第390話 謎の美少女と、すぐ瘦せるサプリ!? その96

 なぜ、その場に居なかった野崎が知っていたのかと言うと、今日の朝に三人組から聞かされたからだ。

 わざわざ玄関で靴を履き替えた後にやって来て、礼を言うために報告してきたのだ。

「話してくれて、ありがとうございます」

 野崎の予想通り、結は責めるどころかかえって感謝の言葉を述べた。

「ごめんなさい…。霧島さんだけでなく、成宮さんにも嘘をついて…」

「…それは、私と『友達になりたい』についてですか?」

 責めるのではなく、落ち着いた声で結は理由を尋ねる。

「…私も、霧島さんに痩せるための本を選んでほしいって思っていたの。だから…」

 友人になりたいのではなく、自分も痩せたいためにそのための本を選んでほしかったから。

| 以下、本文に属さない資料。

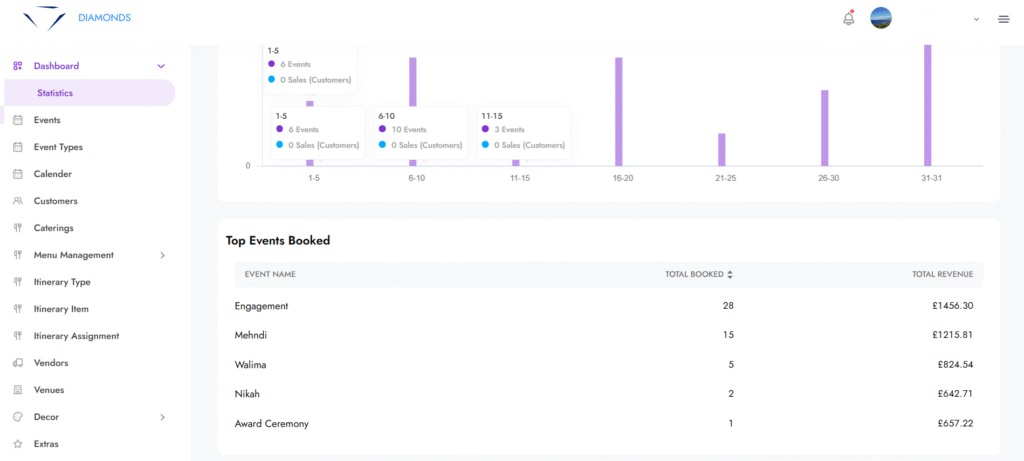
Task: Collapse the Dashboard menu chevron
Action: 161,66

 もし、華がこの理由を知ってしまったら、失望して怒られてしまう。それもあって、野崎は華の前ではおどおどした態度になっていたのだ。  

「そうだったのですね」

 野崎が狙われたのは、三人組がそれを知ったからだろう。野崎は前に、神崎達の会話を聞いて「痩せたいなあー」と呟いていたから。

「…私、霧島さんとは友達になれないよ。私のために本を選んでくれたのに、嘘をついて成宮さんまで騙したから」

 罪悪感からか、野崎は涙声になっていた。

「悪いのは、根津さん達です。だからもうこれ以上ご自分を責めないでください」

 罪悪感の沼に沈んでいった野崎を助け出そうと、結は自分の気持ちを伝えた。